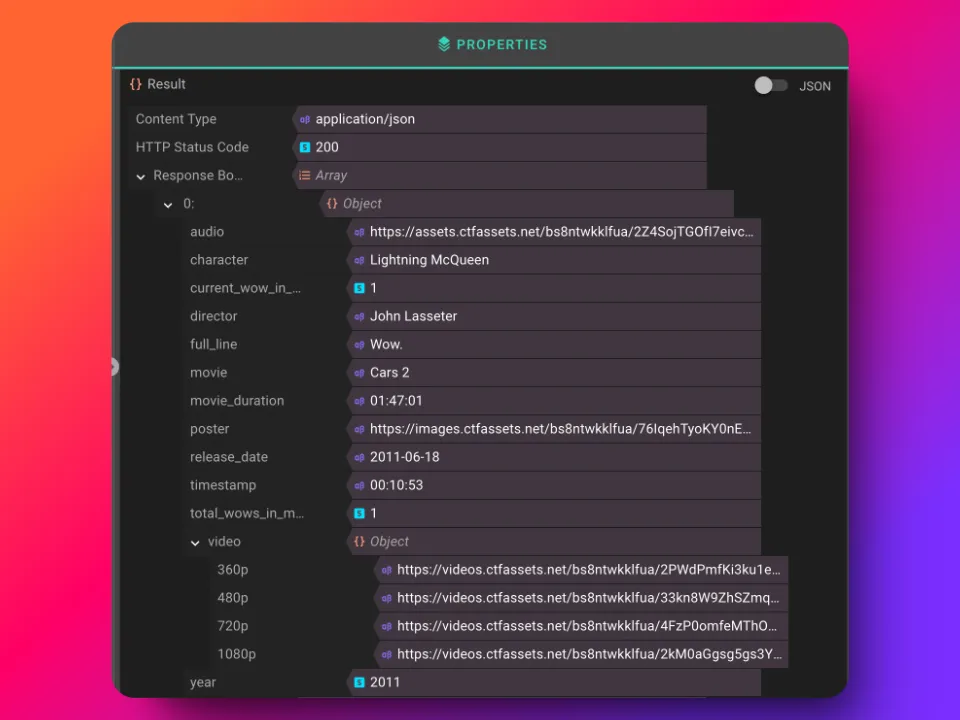Click the Properties layers icon in header
Viewport: 960px width, 720px height.
coord(444,44)
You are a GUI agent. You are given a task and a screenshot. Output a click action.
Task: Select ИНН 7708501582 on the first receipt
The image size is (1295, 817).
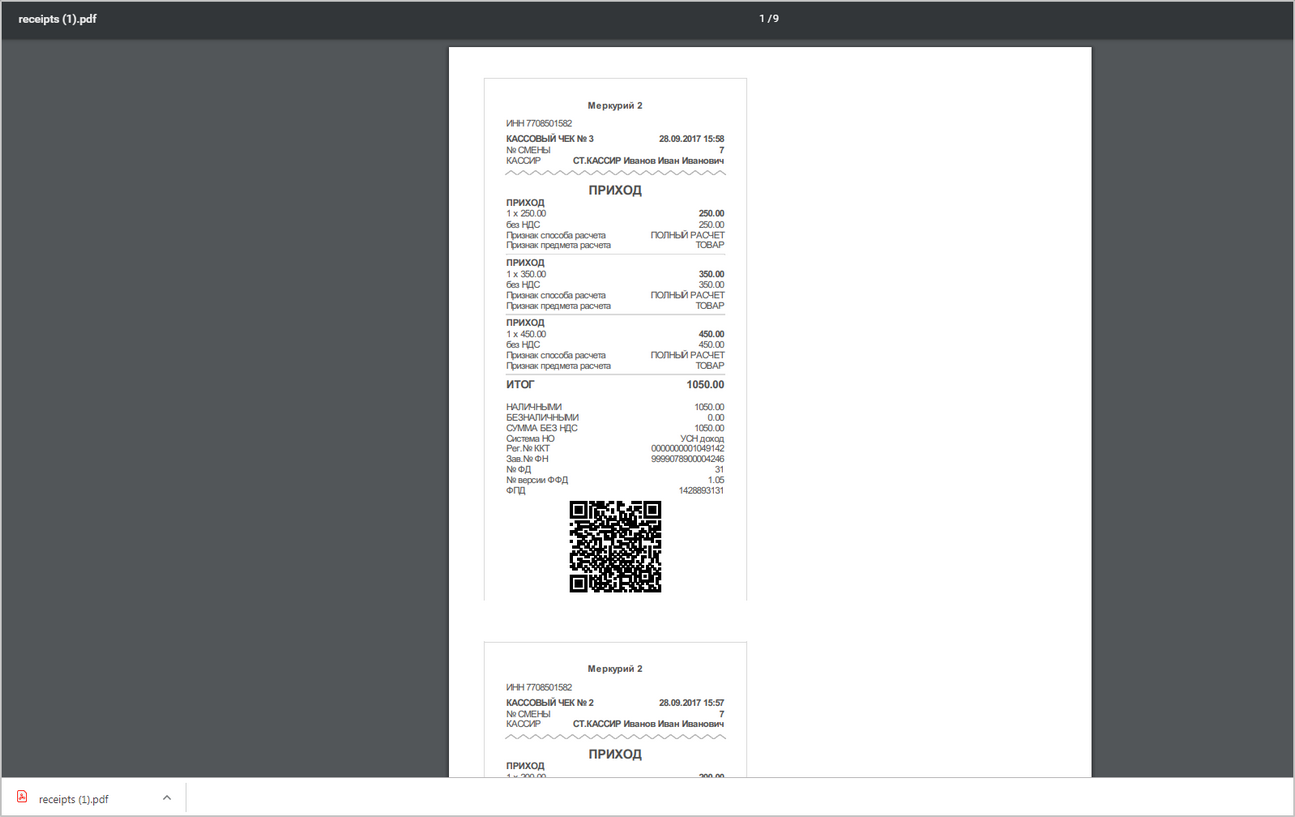(x=539, y=124)
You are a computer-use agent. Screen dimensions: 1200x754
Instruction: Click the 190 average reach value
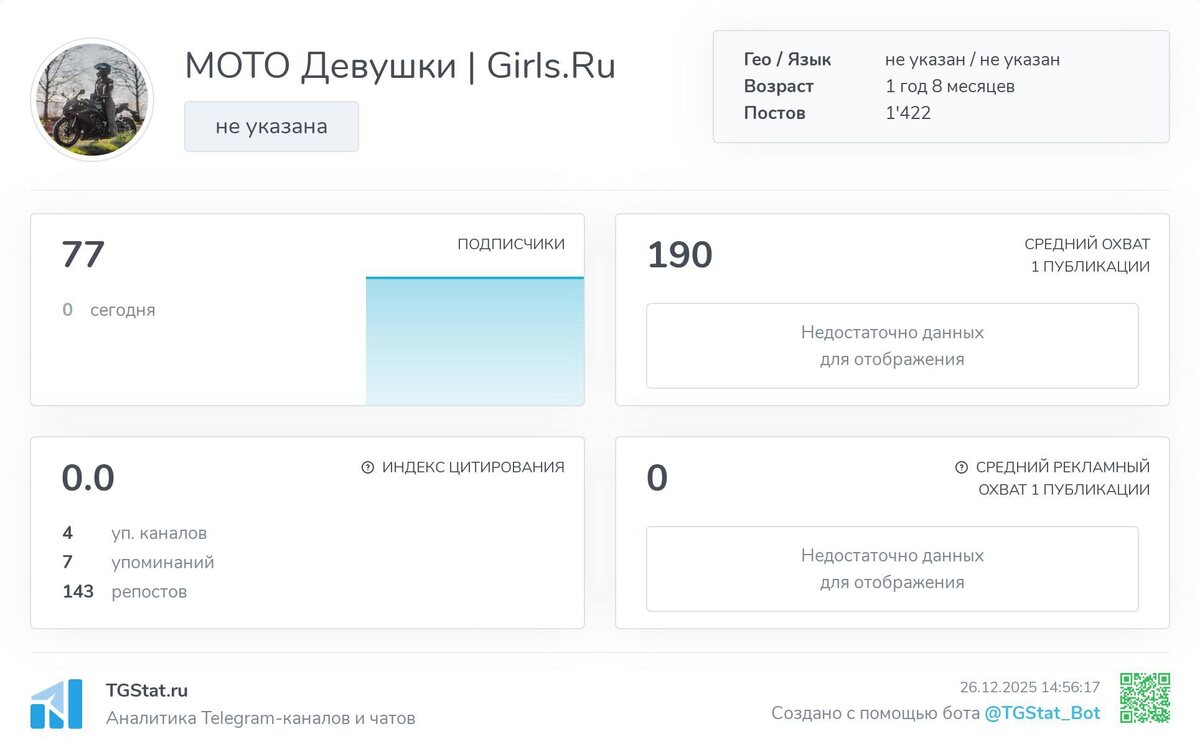[680, 255]

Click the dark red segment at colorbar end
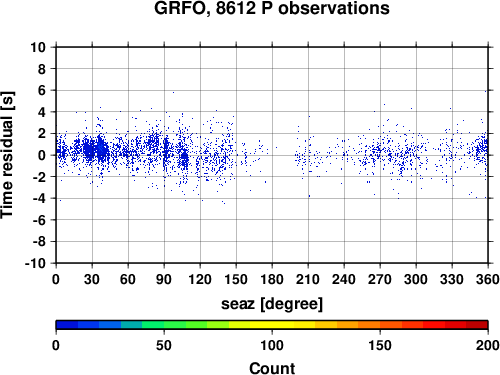(x=477, y=325)
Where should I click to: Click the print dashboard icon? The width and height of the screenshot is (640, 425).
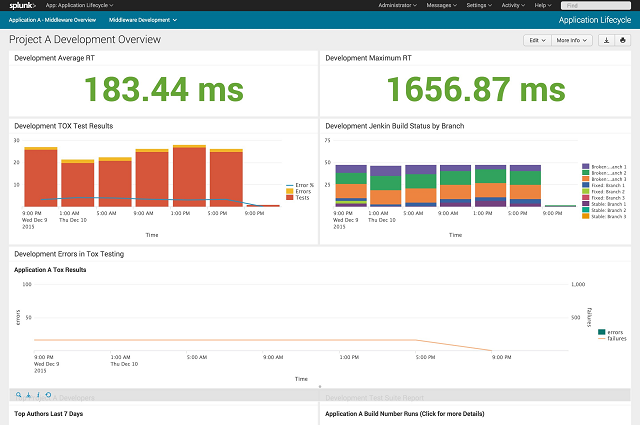click(622, 40)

* * * * * * *

> WHAT IS REQUIRED
Copy all of the records above word for word, leaving out the pictures.

> ANSWER TO THE EXERCISE
Click the Properties layers icon in header
Viewport: 960px width, 720px height.
coord(444,44)
You are a GUI agent. You are given a task and a screenshot. Output a click action.
Task: Select ИНН 7708501582 on the first receipt
The image size is (1295, 817).
(x=539, y=124)
You are a computer-use agent. Screen dimensions: 1200x754
Instruction: Click the 190 average reach value
[680, 255]

Click the dark red segment at colorbar end
(x=477, y=325)
Where should I click to: Click the print dashboard icon? The width and height of the screenshot is (640, 425).
click(622, 40)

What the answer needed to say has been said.